Please report the number of lines in the entries below that contain "Política", with nothing added.

[Records from a dataset]
= Beginning of Section =
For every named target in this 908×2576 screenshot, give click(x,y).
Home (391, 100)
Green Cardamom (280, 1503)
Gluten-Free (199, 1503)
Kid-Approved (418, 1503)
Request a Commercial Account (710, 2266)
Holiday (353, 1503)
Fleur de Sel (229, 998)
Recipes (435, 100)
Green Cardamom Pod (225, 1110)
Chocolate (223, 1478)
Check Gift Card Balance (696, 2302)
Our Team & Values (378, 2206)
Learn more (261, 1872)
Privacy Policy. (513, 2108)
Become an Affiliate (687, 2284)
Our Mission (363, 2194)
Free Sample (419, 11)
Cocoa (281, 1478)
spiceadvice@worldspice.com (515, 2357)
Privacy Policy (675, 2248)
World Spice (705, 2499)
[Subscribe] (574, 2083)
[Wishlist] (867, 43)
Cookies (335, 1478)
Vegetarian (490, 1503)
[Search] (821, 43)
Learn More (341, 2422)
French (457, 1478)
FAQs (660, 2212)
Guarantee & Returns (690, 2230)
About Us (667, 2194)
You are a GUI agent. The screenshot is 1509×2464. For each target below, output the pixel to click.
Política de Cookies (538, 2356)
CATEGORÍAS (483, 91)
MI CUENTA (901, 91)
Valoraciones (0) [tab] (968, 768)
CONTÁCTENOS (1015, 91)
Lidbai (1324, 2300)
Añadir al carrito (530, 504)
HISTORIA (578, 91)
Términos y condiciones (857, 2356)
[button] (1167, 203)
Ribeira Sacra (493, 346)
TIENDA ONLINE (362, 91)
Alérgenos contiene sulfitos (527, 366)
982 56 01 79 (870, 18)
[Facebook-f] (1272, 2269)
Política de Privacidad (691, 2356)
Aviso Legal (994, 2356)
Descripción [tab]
= End of Section =
REPLY:
2